◆ PROBLEM TO WORK ON
Reproduce each of the following entries verbatim, line for line.

◆ Item position entries
⟨
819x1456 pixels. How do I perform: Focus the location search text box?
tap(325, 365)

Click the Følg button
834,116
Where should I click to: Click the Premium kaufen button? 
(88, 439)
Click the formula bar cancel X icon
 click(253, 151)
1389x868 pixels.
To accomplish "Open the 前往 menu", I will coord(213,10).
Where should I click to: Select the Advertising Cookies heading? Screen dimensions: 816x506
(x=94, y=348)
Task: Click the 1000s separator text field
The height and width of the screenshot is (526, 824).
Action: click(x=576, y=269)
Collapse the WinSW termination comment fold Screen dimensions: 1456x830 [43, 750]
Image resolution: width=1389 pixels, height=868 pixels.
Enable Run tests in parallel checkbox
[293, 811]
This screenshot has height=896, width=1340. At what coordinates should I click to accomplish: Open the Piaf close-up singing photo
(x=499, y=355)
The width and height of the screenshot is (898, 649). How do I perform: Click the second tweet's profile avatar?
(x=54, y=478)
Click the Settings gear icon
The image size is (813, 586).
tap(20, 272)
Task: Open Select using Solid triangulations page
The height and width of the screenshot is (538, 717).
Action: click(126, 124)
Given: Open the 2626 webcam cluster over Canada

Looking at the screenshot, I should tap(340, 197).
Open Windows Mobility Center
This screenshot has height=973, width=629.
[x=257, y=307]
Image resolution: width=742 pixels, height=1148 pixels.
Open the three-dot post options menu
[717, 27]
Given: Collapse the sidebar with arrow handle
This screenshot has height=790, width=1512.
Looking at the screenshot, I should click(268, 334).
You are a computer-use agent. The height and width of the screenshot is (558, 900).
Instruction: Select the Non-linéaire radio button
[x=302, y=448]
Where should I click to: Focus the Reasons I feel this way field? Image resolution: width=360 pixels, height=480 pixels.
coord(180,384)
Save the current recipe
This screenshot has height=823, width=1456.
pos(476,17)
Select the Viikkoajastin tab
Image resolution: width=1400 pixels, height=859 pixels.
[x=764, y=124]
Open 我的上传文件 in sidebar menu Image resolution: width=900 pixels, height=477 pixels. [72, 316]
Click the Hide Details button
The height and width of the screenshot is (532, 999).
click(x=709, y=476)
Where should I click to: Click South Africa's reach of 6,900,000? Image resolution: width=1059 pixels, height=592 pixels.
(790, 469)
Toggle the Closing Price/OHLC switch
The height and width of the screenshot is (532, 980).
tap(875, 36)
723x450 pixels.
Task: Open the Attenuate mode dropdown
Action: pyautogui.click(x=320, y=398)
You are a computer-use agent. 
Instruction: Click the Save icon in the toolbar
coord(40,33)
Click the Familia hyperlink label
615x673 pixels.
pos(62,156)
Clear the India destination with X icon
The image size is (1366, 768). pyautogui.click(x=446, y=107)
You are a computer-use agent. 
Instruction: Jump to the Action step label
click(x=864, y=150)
⟩
◆ CORRECT ANSWER
819x1456 pixels. How do I perform: Focus the location search text box?
tap(325, 365)

Click the Følg button
834,116
Where should I click to: Click the Premium kaufen button? 
(88, 439)
Click the formula bar cancel X icon
 click(253, 151)
1389x868 pixels.
To accomplish "Open the 前往 menu", I will coord(213,10).
Where should I click to: Select the Advertising Cookies heading? Screen dimensions: 816x506
(x=94, y=348)
Task: Click the 1000s separator text field
The height and width of the screenshot is (526, 824).
Action: click(x=576, y=269)
Collapse the WinSW termination comment fold Screen dimensions: 1456x830 [43, 750]
Image resolution: width=1389 pixels, height=868 pixels.
Enable Run tests in parallel checkbox
[293, 811]
This screenshot has height=896, width=1340. At what coordinates should I click to accomplish: Open the Piaf close-up singing photo
(x=499, y=355)
The width and height of the screenshot is (898, 649). How do I perform: Click the second tweet's profile avatar?
(x=54, y=478)
Click the Settings gear icon
The image size is (813, 586).
tap(20, 272)
Task: Open Select using Solid triangulations page
The height and width of the screenshot is (538, 717).
Action: click(126, 124)
Given: Open the 2626 webcam cluster over Canada

Looking at the screenshot, I should tap(340, 197).
Open Windows Mobility Center
This screenshot has height=973, width=629.
[x=257, y=307]
Image resolution: width=742 pixels, height=1148 pixels.
Open the three-dot post options menu
[717, 27]
Given: Collapse the sidebar with arrow handle
This screenshot has height=790, width=1512.
Looking at the screenshot, I should click(268, 334).
You are a computer-use agent. The height and width of the screenshot is (558, 900).
Instruction: Select the Non-linéaire radio button
[x=302, y=448]
Where should I click to: Focus the Reasons I feel this way field? Image resolution: width=360 pixels, height=480 pixels.
coord(180,384)
Save the current recipe
This screenshot has height=823, width=1456.
pos(476,17)
Select the Viikkoajastin tab
Image resolution: width=1400 pixels, height=859 pixels.
[x=764, y=124]
Open 我的上传文件 in sidebar menu Image resolution: width=900 pixels, height=477 pixels. [72, 316]
Click the Hide Details button
The height and width of the screenshot is (532, 999).
click(x=709, y=476)
Where should I click to: Click South Africa's reach of 6,900,000? Image resolution: width=1059 pixels, height=592 pixels.
(790, 469)
Toggle the Closing Price/OHLC switch
The height and width of the screenshot is (532, 980).
tap(875, 36)
723x450 pixels.
Task: Open the Attenuate mode dropdown
Action: pyautogui.click(x=320, y=398)
You are a computer-use agent. 
Instruction: Click the Save icon in the toolbar
coord(40,33)
Click the Familia hyperlink label
615x673 pixels.
pos(62,156)
Clear the India destination with X icon
The image size is (1366, 768). pyautogui.click(x=446, y=107)
You are a computer-use agent. 
Instruction: Jump to the Action step label
click(x=864, y=150)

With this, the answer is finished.